Isadora and the artist Edward Gordon Craig fight about their relationship and their art: his career and hers. On stage, that becomes Isadora skipping winsomely while Craig (Edward Watson) tries to get on with his serious drawing. In MacMillan's hands, Isadora's art looks trivial.
Unfortunately, that's true throughout the ballet. Her first number is promising. Rojo is fluent and ardent in the running, jumping steps, her feet beautifully stretched. But MacMillan runs out of invention, leaving her with naive skips and repeated confront-the-audience poses. The other dances are no better. Rojo and Ricardo Cervera have fun with a tango number, but it's a triumph of performance over thin steps.
MacMillan's boldest idea is Isadora's dance of grief for the death of her children. She and Paris Singer (Gary Avis) lurch and fall, getting up only to collapse again. Yet even this looks rushed. Isadora's own death is foolishly anti-climactic. Throughout, performances are committed and strong, but it's not enough to save this Isadora.

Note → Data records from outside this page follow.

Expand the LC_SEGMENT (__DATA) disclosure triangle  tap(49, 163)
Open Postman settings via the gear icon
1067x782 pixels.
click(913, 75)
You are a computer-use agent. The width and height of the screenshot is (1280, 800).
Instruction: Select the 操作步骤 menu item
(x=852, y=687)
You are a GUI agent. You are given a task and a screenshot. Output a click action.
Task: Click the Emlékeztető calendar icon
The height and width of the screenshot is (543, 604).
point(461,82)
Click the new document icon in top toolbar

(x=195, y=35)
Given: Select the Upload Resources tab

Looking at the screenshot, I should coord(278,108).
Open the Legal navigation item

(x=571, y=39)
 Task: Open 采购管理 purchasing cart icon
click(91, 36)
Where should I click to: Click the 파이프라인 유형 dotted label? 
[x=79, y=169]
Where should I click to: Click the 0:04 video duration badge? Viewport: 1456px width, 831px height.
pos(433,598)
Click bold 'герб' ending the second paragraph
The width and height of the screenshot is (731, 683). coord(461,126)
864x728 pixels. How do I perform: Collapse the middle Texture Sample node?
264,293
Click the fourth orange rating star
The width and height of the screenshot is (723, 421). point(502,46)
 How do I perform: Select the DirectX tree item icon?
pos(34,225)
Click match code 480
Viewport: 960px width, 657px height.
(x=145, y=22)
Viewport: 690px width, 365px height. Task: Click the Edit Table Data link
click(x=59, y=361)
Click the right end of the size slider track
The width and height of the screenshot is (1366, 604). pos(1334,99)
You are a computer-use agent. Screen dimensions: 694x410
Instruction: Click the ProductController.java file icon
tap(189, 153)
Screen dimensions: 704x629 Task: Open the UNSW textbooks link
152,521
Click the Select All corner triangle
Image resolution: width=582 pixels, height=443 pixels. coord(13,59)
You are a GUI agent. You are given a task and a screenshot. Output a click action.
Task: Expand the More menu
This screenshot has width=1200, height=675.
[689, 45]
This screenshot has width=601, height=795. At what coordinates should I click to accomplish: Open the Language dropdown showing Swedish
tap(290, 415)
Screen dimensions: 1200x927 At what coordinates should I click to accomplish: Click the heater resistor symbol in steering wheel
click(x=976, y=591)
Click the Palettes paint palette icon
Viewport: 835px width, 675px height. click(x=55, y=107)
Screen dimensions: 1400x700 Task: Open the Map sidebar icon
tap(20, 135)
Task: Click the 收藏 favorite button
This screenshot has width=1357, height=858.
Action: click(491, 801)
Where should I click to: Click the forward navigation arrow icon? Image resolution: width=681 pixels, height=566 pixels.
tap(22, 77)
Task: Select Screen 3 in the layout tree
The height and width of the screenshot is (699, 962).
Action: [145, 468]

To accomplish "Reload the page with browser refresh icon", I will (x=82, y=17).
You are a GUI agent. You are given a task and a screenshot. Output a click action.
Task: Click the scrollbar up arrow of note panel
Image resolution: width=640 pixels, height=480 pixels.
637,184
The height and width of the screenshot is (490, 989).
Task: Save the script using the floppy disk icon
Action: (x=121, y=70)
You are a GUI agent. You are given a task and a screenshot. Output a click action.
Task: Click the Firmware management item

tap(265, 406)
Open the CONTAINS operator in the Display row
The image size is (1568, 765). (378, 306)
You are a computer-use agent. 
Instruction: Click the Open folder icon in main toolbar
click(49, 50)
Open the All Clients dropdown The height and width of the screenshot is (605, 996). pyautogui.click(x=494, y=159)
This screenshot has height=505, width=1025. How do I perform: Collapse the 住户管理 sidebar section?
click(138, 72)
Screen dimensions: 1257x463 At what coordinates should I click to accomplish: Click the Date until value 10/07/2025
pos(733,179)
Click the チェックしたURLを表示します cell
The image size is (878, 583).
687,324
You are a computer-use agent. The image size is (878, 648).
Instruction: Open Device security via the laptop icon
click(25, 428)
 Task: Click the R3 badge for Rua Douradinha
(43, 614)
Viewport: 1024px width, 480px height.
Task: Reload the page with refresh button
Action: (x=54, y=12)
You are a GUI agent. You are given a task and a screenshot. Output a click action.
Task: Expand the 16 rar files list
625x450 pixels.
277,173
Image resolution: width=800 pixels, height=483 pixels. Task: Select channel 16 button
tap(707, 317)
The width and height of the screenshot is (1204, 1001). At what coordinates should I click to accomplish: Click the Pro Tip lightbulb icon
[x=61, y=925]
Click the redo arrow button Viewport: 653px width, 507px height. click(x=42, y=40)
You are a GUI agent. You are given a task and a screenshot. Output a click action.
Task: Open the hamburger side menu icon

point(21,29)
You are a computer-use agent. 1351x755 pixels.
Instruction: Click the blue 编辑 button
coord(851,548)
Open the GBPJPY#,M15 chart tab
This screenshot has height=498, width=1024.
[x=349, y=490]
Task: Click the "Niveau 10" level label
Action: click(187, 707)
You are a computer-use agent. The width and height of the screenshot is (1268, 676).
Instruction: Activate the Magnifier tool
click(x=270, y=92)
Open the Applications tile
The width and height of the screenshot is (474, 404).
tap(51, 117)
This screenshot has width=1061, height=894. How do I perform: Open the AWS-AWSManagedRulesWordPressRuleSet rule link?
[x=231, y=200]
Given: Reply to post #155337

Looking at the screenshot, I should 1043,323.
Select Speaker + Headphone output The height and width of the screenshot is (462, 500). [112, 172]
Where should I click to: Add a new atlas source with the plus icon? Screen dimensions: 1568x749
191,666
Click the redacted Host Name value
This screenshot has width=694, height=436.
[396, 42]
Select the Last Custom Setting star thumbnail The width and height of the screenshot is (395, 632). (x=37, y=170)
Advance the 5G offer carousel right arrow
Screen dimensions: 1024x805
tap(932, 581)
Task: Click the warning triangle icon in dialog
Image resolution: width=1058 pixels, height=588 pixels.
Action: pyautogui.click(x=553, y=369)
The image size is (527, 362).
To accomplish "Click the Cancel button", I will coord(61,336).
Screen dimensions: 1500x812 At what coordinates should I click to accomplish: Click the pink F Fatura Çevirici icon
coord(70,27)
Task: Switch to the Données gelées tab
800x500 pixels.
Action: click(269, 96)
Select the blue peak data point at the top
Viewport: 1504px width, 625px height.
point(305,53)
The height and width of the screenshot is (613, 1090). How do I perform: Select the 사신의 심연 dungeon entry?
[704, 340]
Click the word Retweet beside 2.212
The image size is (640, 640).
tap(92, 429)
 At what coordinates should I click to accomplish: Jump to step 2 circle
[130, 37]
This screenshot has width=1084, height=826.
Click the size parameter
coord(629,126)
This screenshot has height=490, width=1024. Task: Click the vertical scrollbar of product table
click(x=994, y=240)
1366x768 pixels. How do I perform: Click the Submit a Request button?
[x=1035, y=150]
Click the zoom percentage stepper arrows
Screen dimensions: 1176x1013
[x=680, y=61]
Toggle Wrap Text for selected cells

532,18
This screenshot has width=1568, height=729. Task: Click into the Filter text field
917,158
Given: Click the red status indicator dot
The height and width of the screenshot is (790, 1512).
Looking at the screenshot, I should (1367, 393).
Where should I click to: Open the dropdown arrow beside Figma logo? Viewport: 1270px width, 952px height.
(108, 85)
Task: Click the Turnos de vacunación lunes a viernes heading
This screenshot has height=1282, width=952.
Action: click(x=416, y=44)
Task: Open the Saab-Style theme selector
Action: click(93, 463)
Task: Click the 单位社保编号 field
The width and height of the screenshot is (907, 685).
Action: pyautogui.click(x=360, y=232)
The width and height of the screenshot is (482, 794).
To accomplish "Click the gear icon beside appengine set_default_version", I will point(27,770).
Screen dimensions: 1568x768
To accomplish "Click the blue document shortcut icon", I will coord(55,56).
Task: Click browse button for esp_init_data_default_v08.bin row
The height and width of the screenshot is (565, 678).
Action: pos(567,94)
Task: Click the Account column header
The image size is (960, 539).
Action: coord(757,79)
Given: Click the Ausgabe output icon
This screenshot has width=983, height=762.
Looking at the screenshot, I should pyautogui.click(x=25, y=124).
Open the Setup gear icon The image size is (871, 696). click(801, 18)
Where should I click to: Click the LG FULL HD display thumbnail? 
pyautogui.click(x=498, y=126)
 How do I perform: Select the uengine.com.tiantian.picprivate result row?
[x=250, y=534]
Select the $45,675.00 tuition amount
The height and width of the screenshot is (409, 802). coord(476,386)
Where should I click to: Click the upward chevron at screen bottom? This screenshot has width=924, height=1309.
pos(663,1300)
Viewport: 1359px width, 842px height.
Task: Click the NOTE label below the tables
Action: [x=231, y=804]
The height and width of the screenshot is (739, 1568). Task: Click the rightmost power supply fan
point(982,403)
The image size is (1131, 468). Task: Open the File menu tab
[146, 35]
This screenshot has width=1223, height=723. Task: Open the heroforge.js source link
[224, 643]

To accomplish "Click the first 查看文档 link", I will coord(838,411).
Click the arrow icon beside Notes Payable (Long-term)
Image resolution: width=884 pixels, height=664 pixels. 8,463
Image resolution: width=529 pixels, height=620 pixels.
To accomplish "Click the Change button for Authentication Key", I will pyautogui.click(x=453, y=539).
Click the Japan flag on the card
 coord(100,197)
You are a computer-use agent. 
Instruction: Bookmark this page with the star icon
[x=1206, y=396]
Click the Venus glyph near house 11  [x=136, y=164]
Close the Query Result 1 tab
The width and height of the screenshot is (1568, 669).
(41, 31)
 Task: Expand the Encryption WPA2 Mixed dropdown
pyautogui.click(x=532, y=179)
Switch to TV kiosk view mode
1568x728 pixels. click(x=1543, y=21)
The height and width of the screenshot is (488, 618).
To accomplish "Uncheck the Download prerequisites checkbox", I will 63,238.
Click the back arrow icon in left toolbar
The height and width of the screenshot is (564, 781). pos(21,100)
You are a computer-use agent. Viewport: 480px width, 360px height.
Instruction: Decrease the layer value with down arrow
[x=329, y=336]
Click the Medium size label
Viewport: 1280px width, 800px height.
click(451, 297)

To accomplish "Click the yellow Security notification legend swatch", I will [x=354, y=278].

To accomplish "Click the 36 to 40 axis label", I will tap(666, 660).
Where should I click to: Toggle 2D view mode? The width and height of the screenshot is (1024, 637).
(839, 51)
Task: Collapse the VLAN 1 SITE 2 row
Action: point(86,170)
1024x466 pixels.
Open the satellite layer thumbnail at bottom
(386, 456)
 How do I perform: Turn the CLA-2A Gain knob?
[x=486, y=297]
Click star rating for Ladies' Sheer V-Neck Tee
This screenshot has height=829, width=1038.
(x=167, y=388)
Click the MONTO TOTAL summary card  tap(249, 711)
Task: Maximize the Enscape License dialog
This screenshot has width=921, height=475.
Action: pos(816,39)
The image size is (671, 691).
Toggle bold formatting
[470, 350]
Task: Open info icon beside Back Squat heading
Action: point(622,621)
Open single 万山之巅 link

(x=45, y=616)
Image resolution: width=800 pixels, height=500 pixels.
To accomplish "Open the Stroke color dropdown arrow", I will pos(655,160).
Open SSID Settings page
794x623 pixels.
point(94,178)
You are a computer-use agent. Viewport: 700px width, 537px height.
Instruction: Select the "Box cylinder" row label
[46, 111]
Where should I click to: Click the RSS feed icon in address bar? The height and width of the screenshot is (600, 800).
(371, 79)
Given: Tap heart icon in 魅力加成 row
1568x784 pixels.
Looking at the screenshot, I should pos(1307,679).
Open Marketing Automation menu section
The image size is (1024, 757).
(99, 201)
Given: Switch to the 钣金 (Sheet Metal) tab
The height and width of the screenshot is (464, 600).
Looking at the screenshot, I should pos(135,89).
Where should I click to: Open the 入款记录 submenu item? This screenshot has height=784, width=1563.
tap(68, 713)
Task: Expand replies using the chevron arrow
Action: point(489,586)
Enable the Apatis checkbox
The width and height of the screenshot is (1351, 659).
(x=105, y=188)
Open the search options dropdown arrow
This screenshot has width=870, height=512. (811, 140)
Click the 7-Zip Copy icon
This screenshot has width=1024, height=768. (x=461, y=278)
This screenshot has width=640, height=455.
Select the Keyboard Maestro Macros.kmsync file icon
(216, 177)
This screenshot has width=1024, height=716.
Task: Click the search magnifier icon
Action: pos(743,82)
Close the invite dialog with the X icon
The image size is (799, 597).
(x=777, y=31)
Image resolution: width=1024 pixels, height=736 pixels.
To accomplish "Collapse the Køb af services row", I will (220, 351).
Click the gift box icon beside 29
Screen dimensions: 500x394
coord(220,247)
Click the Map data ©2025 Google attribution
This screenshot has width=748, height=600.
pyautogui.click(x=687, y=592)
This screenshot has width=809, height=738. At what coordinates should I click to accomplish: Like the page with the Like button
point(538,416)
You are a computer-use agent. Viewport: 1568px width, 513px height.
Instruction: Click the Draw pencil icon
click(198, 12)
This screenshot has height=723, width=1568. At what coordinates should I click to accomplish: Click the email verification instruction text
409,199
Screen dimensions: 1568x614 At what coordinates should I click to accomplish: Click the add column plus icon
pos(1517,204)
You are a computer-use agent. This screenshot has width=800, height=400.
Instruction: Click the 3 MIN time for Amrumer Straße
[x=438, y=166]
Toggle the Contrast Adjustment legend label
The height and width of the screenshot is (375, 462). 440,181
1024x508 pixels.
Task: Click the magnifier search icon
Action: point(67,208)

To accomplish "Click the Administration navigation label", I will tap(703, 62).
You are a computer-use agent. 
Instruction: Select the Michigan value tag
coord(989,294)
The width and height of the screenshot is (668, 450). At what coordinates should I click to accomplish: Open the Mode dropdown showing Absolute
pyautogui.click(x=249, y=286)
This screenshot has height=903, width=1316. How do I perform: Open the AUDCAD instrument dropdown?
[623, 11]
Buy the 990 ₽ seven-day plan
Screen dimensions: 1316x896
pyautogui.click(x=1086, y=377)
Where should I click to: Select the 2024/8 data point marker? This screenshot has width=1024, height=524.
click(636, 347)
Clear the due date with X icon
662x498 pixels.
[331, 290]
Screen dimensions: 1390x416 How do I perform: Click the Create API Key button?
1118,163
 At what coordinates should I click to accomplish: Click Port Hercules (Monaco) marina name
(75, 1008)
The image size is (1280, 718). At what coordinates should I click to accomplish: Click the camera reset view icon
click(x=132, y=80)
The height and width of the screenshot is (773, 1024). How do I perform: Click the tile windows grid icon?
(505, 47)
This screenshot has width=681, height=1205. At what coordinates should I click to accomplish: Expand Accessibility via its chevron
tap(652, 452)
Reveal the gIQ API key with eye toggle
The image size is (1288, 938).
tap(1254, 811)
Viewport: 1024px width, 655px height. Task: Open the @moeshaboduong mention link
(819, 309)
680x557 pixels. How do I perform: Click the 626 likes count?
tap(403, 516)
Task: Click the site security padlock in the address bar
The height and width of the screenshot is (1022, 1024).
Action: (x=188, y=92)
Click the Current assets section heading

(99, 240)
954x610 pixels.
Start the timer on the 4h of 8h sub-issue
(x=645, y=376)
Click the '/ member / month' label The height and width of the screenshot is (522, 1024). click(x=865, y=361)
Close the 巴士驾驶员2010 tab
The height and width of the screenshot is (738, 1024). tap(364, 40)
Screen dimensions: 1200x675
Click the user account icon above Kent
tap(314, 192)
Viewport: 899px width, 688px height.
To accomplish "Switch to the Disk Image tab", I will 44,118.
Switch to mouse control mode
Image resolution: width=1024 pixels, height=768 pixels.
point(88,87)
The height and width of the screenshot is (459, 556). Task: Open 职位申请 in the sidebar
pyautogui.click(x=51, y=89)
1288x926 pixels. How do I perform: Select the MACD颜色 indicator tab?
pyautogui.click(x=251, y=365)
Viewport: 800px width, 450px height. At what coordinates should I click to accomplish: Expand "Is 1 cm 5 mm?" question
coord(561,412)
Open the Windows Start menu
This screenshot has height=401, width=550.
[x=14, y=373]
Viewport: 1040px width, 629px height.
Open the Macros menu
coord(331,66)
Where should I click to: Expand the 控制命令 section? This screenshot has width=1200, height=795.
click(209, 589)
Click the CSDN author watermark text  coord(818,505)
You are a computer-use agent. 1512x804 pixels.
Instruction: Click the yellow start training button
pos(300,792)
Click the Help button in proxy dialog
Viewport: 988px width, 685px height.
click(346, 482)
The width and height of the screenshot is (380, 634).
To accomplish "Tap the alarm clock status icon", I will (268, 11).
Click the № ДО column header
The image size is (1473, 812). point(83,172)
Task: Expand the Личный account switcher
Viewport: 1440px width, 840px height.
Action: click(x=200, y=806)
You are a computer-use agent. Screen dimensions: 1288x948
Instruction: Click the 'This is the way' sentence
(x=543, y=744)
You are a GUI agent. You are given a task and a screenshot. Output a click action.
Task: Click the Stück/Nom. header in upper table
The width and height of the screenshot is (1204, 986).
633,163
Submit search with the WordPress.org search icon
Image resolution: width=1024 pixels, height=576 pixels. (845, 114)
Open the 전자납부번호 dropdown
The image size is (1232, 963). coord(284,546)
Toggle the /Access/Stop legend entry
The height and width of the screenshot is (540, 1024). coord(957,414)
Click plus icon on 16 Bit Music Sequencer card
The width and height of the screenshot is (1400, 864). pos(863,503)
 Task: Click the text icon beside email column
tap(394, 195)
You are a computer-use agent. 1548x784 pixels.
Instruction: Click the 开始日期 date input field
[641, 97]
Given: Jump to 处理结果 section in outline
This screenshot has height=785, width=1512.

As a reward for sitting through Isadora, you get Jerome Robbins's gorgeous Dances at a Gathering. Making her debut, Yuhui Choe floated through the phrases of Chopin's music, sensitively played by pianist Philip Gammon. Some of the jokes are getting broad, but this is a ravishing work, danced with warmth. While Robbins gives the dancers brilliant virtuoso steps, he can also create a mood with sketched gestures. If you wonder how Isadora's apparently simple dances could be powerful and profound, this gives a better answer than her ballet biopic.